Now, 30 years on, I have become a horror aficionado, and write horror stories myself. My change in attitude came partly from the process of maturation that we all go through, but also partly from confronting my own deeply hidden fears. Once I had started working through my subconscious fears with the aid of a trained therapist, I found an unexpected benefit was that could I not only watch horror, but that I actively wanted to. Even when it was dark.
It was as though by confronting the things internally that scared me most, terrors (real or imagined) that I had sometimes burdened myself with since childhood, I was able to confront external fears too. I began to understand that, as a genre, horror has some real potential to help us explore the unknown – in the wider world and in ourselves. As a genre rich in metaphor, we can all have our own individual readings and find our own meanings and resonances within horror films, books and TV, much in the same way as we can with poetry.

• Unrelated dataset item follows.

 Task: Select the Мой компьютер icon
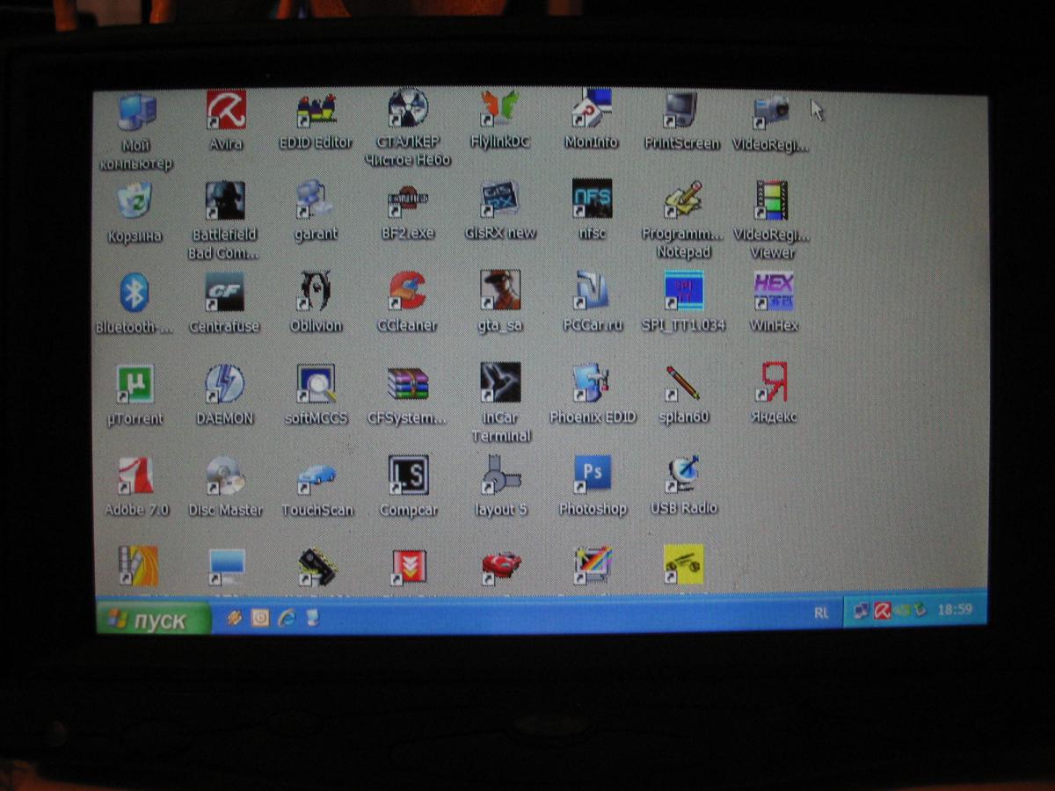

However, horror has come in for rightful criticism for being a particularly ableist genre, and nowhere is this more apparent than with mental health. It is full of unhelpful tropes: the mad woman in the attic, cemented in popular culture by Charlotte Bronte’s gothic novel Jane Eyre; the well-worn stereotypical patient escaped from an asylum, as seen in the long running Halloween franchises; and mental disability personified by the violent Leatherface in The Texas Chainsaw Massacre, now also a franchise.
It amazes me that in thrillers and serial killer movies, the detective emerging from a bathroom and proclaiming someone is on anti-depressants is seen as proof that they are dangerously unbalanced. In this modern day, why can’t we take this fact to mean that they are someone who is under professional care, and supported in managing their condition? Rather than seeing this person as brave enough to confront and deal with their demons, and strong enough to ask for help – a positive if ever there was one.
We know from our friends at SeeMe, Scotland’s national anti-stigma charity, that 71% of people have experienced mental health stigma and 44% of people in Scotland have witnessed someone experiencing mental health stigma. This translates into 31% of people stopping themselves from speaking out about their mental health experiences because they are afraid of how they will be judged. When the the act of taking medication is framed as dangerous, betraying an old fashioned and inappropriate moral diagnosis in public consciousness around mental health, it entrenches and encourages attitudes which can be harmful for people who could benefit from help and support.
The boundary-pushing traits of horror can be used as a positive. In this very ableist genre we’ve already seen a few horror films take a more positive approach to disability, such as Netflix’s Birdbox where being blind was likely to increase your survival chances. In The Quiet Place Part 2, a hearing-impaired child is the person most able to lead a revolt against alien invaders. However, the only horror movie I’m aware of where mental illness is not a total negative is M. Night Shyamalan’s Split.
In Split, Anna Taylor-Joy's Casey builds a moment of connection with her captor, Kevin Crumb, after he sees her self-harm scars. Recognising someone who has also suffered, and understands his own suffering somewhat, softens him and he spares her life. This possible moment of redemption though is rather ruined by the fact that through the rest of the film Crumb, played brilliantly by James McAvoy, has the controversial diagnosis of split personality syndrome, which is portrayed in a cartoonish way that unfortunately digs deeper into negative tropes of mental health problems.
It is a shame that a genre that has so much potential to help people to confront and deal with the scary and frightening parts of life, whether it is a fear of clowns (Stephen King’s IT) or dealing with grief (Pet Semetary to Midsommar), has not yet fully embraced portraying mental health problems with the compassion and understanding that they deserve.
Mairi is Senior Public Affairs Officer at SAMH and, in her spare time, is a writer and podcaster.